[GRASS-dev] Re: please review: draft announcement for future 6.3.0 release

Hamish hamish_nospam at yahoo.com
Tue Feb 20 00:10:18 EST 2007


> Hamish ha scritto:
> > we should still emphasize 6.2.x as the best version for all
> > platforms except native Windows and devels.

Paolo Cavallini wrote:
> Could you please let us know in more detail why this is so?

Sure.

 [warning to reader: rambling opinion follows]

A new user can't be expected to hit a moving target.
They will want to run through tutorials and other documentation which
depend on static versions to work. (hence 6.x line compatibility rules)

More beta testers would be great, but they must have the confidence to
know that the mistake is a bug in the software and not their own, and
how to debug or work around the problem. Otherwise it is very
frustrating if they put a lot of time into a problem only to learn
it is a bug.

And I don't want to push half finished possibly buggy code on new users.
They will run into a problem, and even if the problem may be fixed in a
day then they're turned off and think the whole thing is a buggy mess.

Especially right now when 6.2.1 is not so far from 6.3-cvs in features.
(complication- in future I will tell a Debian/Etch user to install 6.2.1
from DebianGIS backports, not 6.0.2 from default Etch/stable.)

e.g. In the past I've told colleagues so-and-so is a simple task in
GRASS and been slightly embarrassed when the CVS version I'm using was
broken that day for that feature with them looking on. It's usually a
simple fix, but it makes a bad impression. I've also noticed that when
I've installed a CVS version for someone they will keep that version
installed for literally years. Bug support for that is a nightmare-
they can't upgrade because their version of OSX is pre-10.4, etc.
and it is just one day's CVS from a year ago-- who can remember what
state the code was in that day? [this happened yesterday actually;
ended up just doing the job on my computer. :-/ ]

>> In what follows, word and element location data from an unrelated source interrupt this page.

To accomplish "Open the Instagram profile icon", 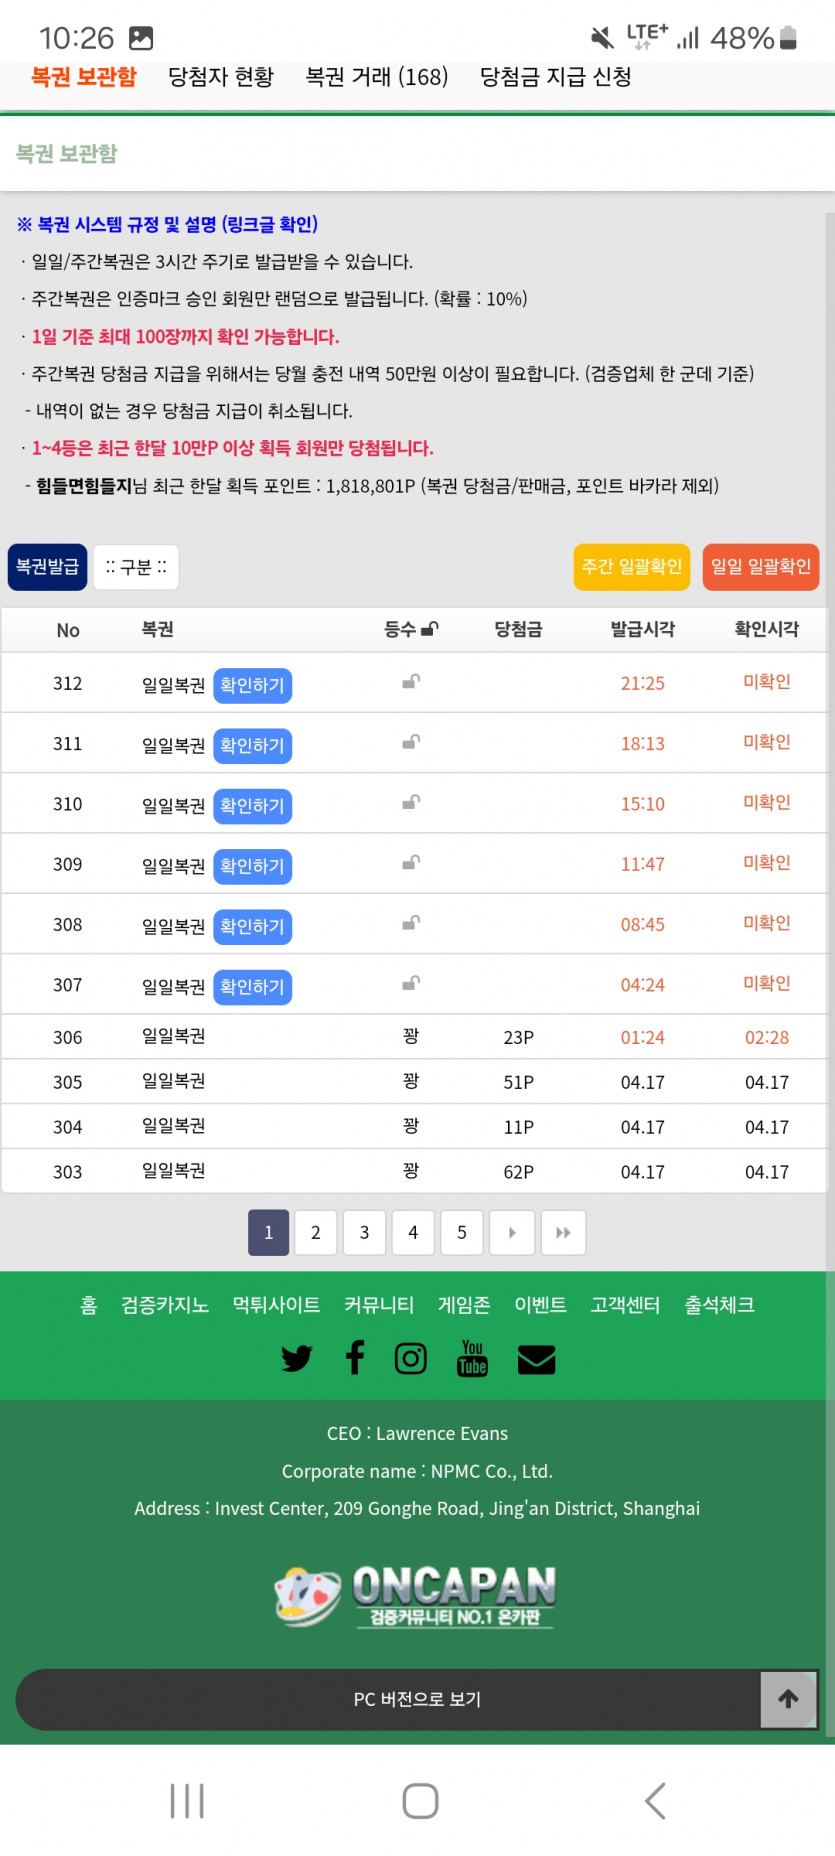I will tap(411, 1358).
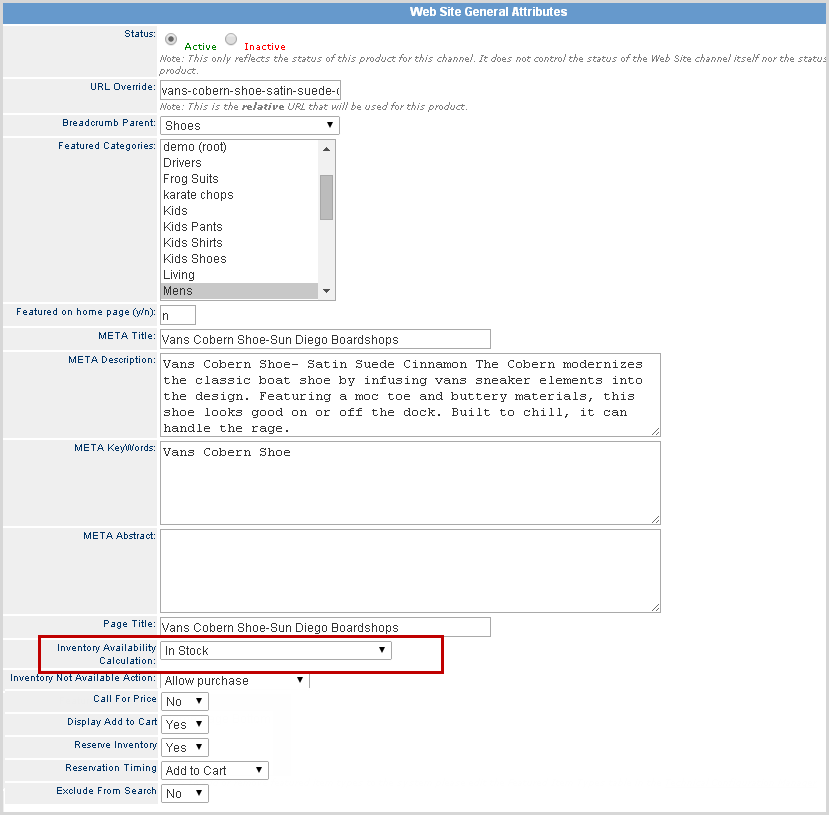Expand the Call For Price dropdown
Screen dimensions: 829x815
pyautogui.click(x=184, y=702)
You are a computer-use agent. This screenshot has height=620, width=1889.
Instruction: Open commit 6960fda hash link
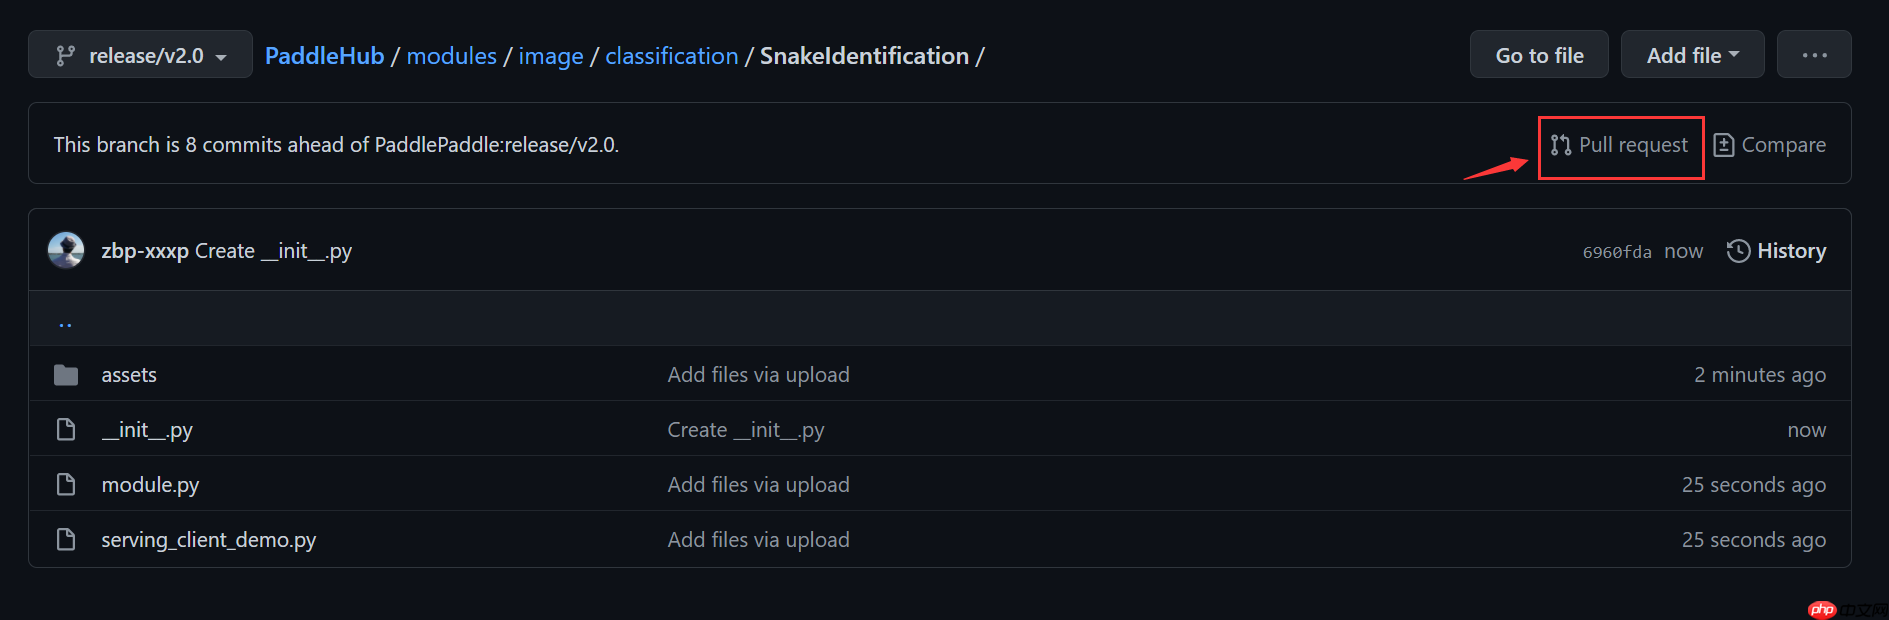[1616, 252]
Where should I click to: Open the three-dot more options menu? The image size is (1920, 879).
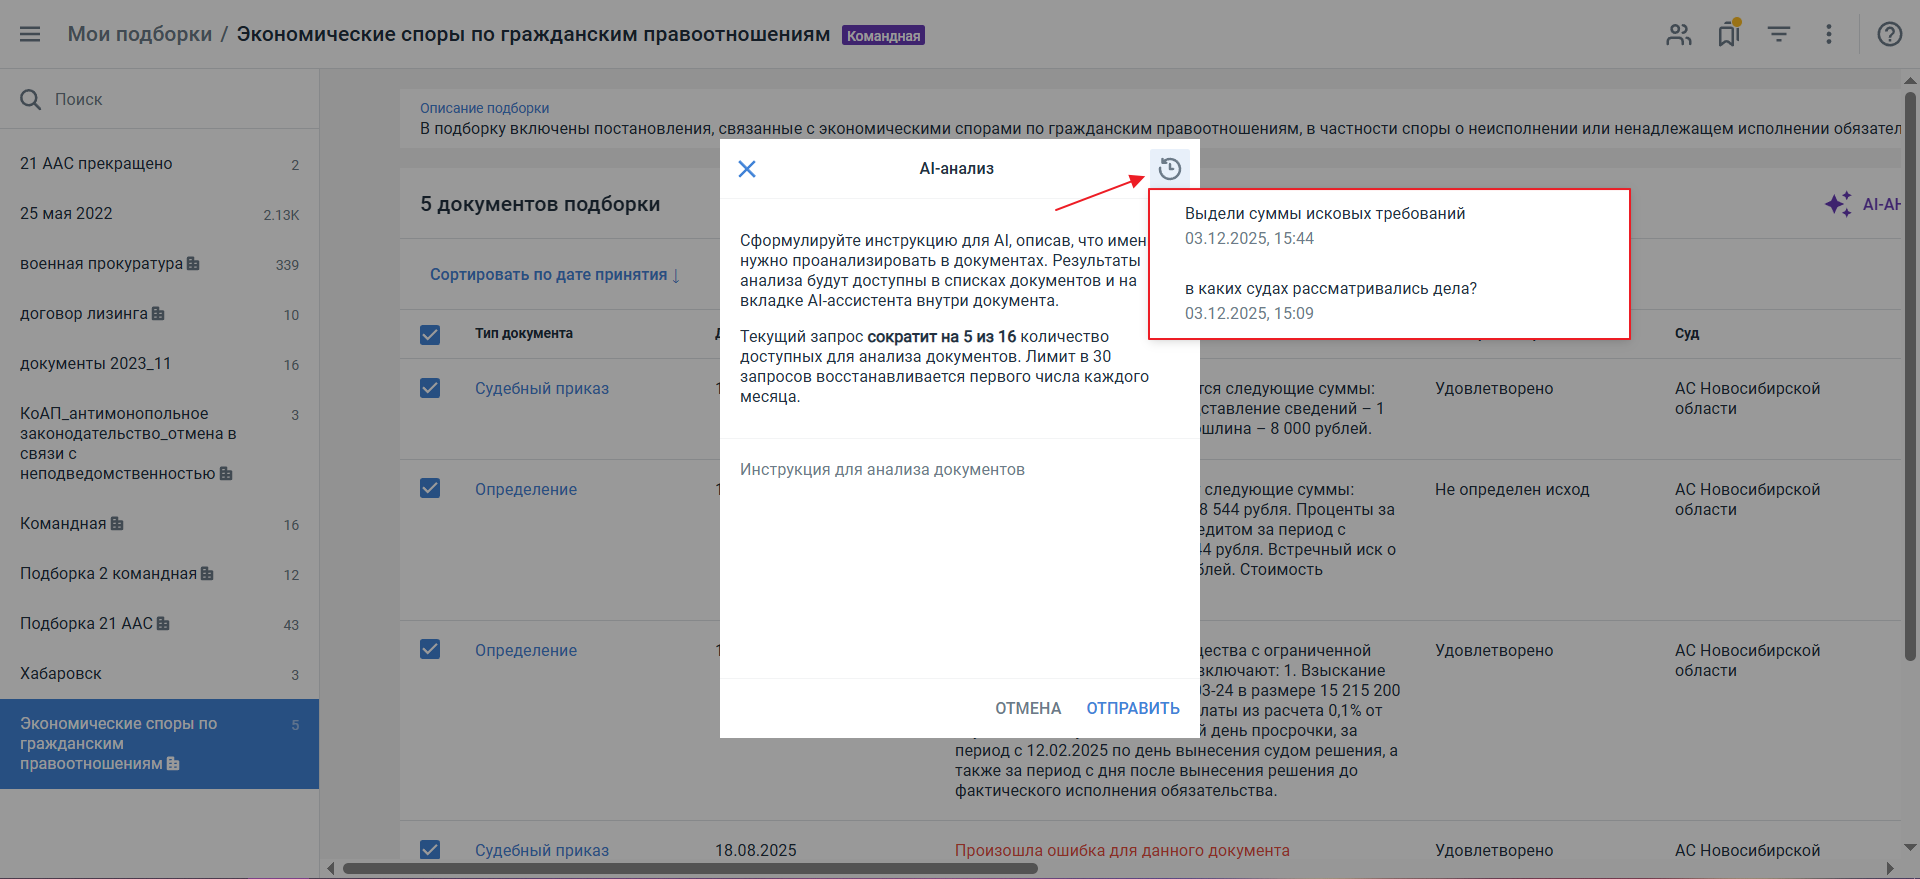pyautogui.click(x=1828, y=34)
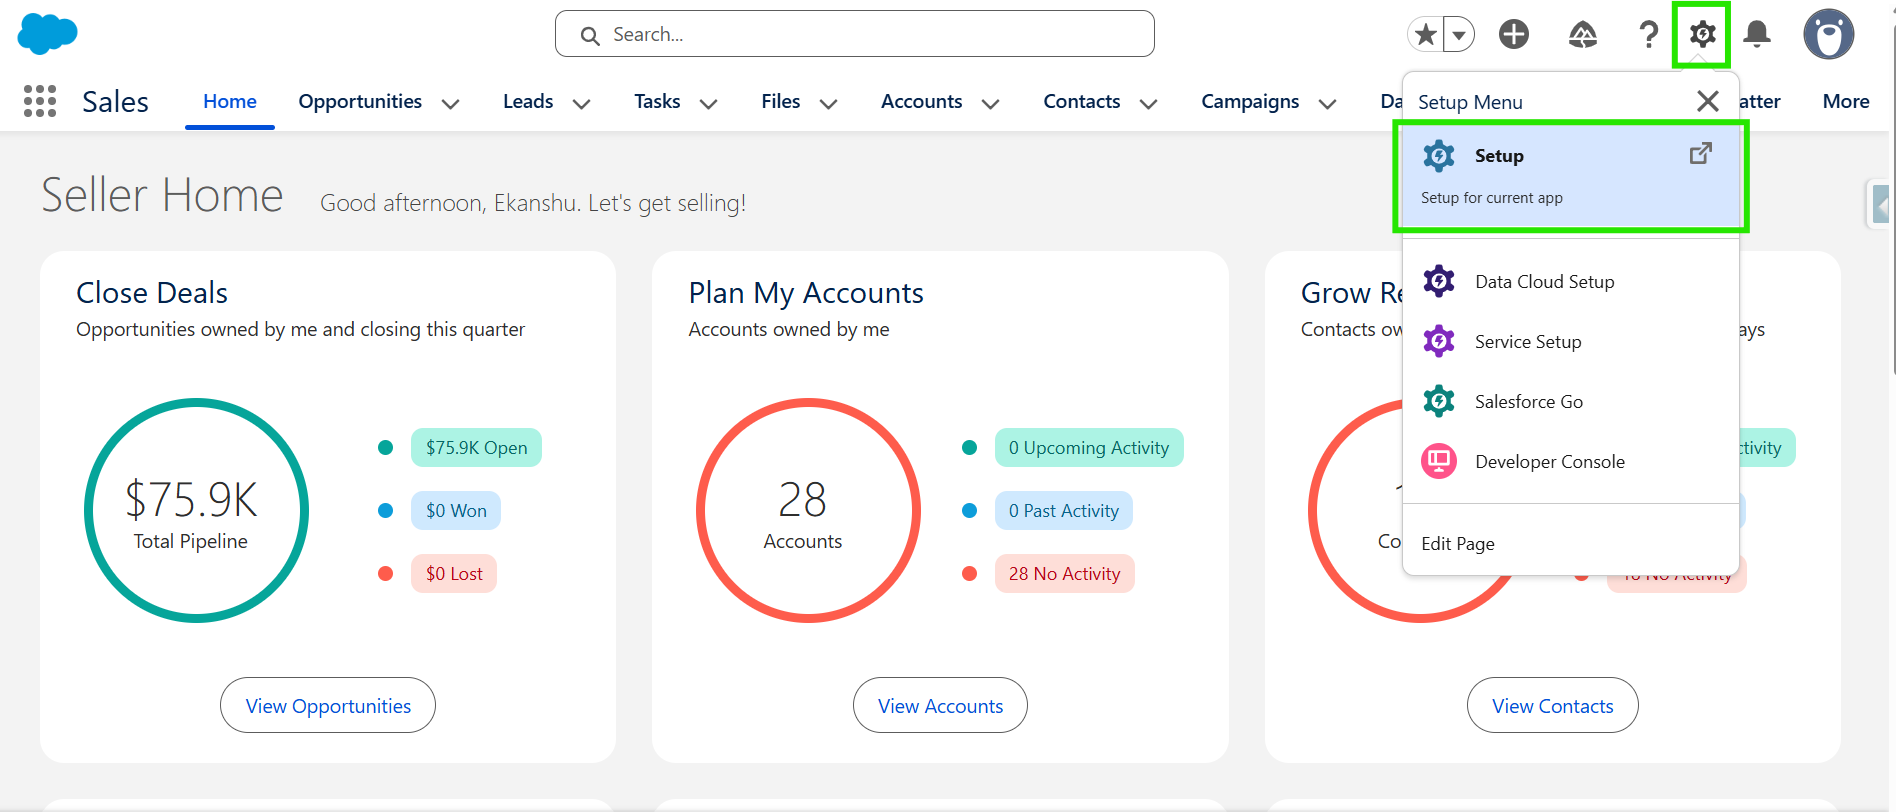
Task: Expand the favorites list dropdown arrow
Action: coord(1459,35)
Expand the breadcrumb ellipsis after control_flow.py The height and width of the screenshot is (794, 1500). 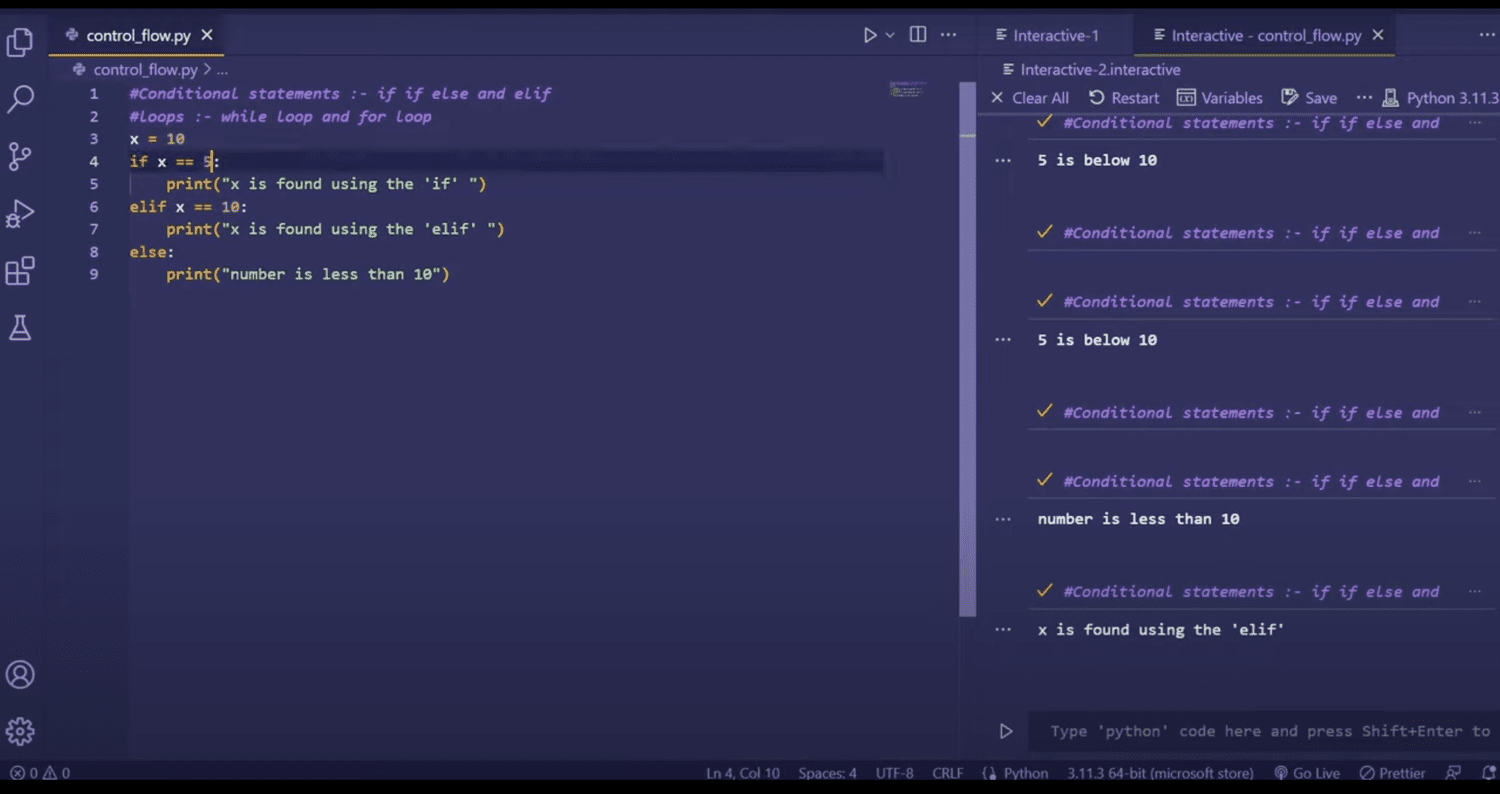click(222, 70)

This parallels the Debian stable/unstable debate. They are intended for
two entirely different audiences. I have no doubt that new users should
use a well tested stable release, and no doubt that power-users will
prefer the new the CVS development version. Power users don't need our
advice, so our generic advice should be targeted to the new user, and 
that advice be to start with the stable branch.